Entries shown »

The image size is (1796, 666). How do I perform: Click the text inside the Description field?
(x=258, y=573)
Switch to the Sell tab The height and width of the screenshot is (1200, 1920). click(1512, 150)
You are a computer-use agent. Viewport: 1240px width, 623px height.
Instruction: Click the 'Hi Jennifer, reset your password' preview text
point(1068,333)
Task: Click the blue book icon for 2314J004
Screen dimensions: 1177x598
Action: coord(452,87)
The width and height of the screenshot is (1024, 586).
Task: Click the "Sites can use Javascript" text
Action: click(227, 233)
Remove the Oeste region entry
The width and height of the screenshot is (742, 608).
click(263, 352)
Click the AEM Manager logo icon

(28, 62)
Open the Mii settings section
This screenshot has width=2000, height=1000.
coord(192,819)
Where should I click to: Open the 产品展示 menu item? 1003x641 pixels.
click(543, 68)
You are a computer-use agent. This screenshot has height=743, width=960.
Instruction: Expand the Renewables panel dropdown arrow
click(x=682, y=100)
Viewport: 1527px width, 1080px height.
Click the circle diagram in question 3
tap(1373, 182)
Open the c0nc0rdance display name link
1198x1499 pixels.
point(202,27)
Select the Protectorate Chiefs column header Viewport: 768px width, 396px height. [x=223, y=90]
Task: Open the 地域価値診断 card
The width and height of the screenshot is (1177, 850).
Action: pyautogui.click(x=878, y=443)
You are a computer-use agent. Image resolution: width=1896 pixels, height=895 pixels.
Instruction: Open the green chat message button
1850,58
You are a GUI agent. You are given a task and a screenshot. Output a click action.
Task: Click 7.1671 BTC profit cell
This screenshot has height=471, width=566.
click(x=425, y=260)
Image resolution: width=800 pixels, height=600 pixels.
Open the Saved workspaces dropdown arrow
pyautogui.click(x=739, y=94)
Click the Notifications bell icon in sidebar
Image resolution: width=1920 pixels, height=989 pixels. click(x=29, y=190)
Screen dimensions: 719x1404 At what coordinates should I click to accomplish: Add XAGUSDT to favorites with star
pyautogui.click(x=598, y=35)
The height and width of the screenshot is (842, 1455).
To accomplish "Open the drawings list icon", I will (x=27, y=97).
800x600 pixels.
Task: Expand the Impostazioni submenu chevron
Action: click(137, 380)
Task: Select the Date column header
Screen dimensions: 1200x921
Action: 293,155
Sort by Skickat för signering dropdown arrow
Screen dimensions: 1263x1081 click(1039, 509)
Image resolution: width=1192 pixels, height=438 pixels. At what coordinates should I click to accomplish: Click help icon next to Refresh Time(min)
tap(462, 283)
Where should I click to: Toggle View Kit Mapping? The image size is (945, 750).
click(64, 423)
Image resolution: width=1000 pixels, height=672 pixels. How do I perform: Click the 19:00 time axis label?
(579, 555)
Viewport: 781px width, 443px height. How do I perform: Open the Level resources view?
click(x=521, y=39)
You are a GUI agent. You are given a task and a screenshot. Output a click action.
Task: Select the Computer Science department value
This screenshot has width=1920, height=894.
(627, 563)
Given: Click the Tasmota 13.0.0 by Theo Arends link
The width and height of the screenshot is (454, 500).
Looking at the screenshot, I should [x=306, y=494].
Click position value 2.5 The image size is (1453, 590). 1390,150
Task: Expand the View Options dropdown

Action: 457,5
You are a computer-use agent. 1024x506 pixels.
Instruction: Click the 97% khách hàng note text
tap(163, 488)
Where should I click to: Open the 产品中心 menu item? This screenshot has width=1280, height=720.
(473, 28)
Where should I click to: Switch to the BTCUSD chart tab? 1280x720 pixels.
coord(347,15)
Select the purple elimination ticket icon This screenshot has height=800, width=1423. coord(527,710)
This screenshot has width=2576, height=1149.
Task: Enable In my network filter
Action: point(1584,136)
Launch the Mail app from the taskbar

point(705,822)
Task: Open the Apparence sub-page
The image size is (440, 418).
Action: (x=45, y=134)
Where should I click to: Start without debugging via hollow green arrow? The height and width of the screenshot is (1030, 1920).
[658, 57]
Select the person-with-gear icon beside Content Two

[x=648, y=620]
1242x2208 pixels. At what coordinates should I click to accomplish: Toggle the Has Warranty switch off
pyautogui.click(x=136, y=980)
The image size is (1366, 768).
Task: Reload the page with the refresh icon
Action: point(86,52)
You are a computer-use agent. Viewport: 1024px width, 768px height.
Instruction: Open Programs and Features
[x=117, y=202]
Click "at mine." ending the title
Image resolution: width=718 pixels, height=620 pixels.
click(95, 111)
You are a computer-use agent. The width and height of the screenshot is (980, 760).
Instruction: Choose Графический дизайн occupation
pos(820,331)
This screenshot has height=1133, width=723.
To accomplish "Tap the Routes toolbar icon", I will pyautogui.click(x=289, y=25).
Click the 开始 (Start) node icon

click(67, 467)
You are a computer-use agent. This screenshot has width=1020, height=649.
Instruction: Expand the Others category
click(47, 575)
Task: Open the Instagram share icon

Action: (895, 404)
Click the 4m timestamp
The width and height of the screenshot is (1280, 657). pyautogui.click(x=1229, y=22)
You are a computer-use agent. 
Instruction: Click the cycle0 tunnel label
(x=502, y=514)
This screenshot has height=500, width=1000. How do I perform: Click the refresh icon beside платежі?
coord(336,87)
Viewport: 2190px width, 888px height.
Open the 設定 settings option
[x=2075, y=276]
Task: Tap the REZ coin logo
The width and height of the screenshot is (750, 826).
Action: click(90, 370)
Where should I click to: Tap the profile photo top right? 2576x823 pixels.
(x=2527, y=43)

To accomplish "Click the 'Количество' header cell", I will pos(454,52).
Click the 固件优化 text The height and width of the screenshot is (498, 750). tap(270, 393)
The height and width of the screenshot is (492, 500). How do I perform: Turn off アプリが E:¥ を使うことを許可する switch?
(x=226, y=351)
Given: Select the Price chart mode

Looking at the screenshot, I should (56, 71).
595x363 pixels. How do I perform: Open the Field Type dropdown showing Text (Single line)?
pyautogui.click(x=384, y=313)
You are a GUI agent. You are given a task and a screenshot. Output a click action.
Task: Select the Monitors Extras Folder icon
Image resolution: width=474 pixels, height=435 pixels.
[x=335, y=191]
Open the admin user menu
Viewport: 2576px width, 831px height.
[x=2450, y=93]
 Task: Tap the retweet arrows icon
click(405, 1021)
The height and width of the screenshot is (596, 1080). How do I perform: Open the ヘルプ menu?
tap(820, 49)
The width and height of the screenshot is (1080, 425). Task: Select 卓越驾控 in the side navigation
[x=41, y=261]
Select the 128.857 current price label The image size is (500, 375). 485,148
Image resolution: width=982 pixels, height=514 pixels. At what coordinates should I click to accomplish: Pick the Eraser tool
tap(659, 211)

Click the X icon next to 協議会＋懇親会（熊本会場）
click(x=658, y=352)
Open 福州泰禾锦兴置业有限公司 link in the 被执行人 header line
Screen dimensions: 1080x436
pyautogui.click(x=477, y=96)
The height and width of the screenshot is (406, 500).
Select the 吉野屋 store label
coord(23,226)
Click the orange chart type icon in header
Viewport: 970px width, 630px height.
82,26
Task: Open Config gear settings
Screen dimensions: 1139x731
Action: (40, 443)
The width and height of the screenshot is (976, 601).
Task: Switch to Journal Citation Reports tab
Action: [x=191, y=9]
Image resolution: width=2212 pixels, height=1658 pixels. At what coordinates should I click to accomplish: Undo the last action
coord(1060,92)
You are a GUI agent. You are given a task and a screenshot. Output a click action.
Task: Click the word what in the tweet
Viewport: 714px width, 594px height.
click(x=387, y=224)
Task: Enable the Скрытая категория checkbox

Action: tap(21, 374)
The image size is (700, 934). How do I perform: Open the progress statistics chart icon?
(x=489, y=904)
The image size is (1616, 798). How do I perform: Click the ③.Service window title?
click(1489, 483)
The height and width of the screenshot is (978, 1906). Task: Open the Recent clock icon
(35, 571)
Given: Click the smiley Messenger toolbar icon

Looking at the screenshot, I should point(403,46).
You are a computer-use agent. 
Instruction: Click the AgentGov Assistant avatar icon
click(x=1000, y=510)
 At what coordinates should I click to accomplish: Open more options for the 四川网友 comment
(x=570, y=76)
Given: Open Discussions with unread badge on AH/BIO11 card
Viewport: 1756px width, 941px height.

Your instructions »
Among the lines above, find those containing the word "value" and copy each.

Result of this task »
Task: Select the Computer Science department value
Click position value 2.5 The image size is (1453, 590). 1390,150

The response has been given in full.